The whole foodie thing has given rise to a wide range of unpleasant social phenomenon. One of these is the man of a certain age who fancies himself in the kitchen. A whole army of smug middle aged men have taken to the kitchen as a kind of substitute playing field where they can show off their culinary prowess, and at the same time peddle the myth that this somehow renders them sensitive, and therefore more attractive to women. And then we have the celebrity chefs and the brainless spin off shows and ludicrous competitions that now make up 150 % of all television viewing. The male ones are mainly macho twats.  Jamie Oliver, always “going in with the lemons” as if he were preparing to seize the beachheads on Normandy rather than making a cake. Gordon Ramsay is simply a bullying tosser whose one feeble trick is to shock American audiences by saying “fuck” a lot. The women are slightly less annoying, especially Nigella Lawson with her winning combination of kitchen tips and subliminal soft porn, but there really is no need for any of them. TV cooking shows however, are cheap, and we are gullible. That said must we really endure kids’ cooking competitions? Does anyone, even their own parents, really want to watch these precocious brats publically setting out their credentials as the cocky annoying bastards of the future?

 

However, the ravages of “foodyism” are felt way beyond the TV screen. It can be seen in the explosion of impenetrable cook books full of unobtainable ingredients that defy translation into English, with recipes that have been made up by stoned publishing executives who probably live off pork pies. Cookery books now actually outnumber the entire canon of English literature since Beowulf. And then there’s the devastating effect on our urban landscape. It is sadly all too easy to find cupcake specialists in Hoxton and Shoreditch but the sickness has now spread to Malasaña where half the bars in this once brilliant area have been transformed into fashionable eating establishments for fools, or pizza slice places for the plebs. In England the pubs of the nation have unforgivably made food the focal point of their business so you can’t stand at the bar anymore without bumping into someone’s order of Fish and Chips, ludicrously marketed as North Atlantic Cod with Lincolnshire chipped potatoes, and freshly minted hand chosen spring garden peas.

 

And then there is the dining experience itself which increasingly involves still being hungry after you’ve eaten. All those big plates with a tiny lump of something in the middle  and a few squiggles of  colour, and thank you sir, yes that will be 30 euros and please don’t hesitate to call me  if I can take the piss in any other way. Of course it is possible to go low cost, and Madrid offers many bars which describe themselves as such, and where the beer is somehow chemically altered to taste terrible, presumably as an incentive to the poor to work harder, and earn the right to decent lager.

 

Madrid, being the great place it is, still does have a lot of proper Spanish food places where they don’t have to faff about, or reconstruct, or need entire paragraphs to describe each item on the menu.
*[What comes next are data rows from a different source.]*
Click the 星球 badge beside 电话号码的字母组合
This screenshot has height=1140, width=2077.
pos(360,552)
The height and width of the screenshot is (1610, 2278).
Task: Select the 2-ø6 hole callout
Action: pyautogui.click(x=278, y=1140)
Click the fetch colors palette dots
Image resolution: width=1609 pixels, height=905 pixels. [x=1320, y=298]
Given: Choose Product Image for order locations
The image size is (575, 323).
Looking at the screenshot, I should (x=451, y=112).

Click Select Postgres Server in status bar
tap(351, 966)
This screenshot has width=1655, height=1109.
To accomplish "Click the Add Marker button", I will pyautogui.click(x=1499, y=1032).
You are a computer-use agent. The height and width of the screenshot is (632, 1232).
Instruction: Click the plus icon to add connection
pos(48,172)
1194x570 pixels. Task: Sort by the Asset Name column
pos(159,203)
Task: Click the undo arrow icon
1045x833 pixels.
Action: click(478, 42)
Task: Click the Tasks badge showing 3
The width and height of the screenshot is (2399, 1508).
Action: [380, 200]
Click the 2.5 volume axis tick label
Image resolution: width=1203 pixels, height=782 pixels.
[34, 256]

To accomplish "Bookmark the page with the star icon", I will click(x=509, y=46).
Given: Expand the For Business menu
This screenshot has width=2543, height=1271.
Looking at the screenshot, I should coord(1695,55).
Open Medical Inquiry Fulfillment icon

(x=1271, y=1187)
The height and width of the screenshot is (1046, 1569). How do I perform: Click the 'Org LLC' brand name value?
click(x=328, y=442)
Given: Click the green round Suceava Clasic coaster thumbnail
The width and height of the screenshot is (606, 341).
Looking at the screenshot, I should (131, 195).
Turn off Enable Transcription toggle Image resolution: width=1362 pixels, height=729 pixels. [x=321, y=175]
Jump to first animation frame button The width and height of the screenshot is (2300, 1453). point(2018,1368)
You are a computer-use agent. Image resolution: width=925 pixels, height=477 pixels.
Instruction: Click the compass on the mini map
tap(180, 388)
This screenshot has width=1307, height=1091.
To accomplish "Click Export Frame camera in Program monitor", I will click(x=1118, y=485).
Sadly, however, they are slowly retreating, or worse, rebranding themselves as “traditional” i.e. the same as they’ve always been, but now we can charge you double for the dubious pleasure of authenticity,  because  we too have learned to take the piss. I see no stopping the tide. The world has gone global and fusion food, like fusion jazz, is just one of the many dire consequences. All I can do is encourage you to frequent as many Madrid bars as you can where they serve 3 or 4 basic things, where the waiters are aggressive and rude, and where people drop food on the floor, and shout at each other a lot. You’ll feel better, and you won’t go hungry. Just don’t write a book about it.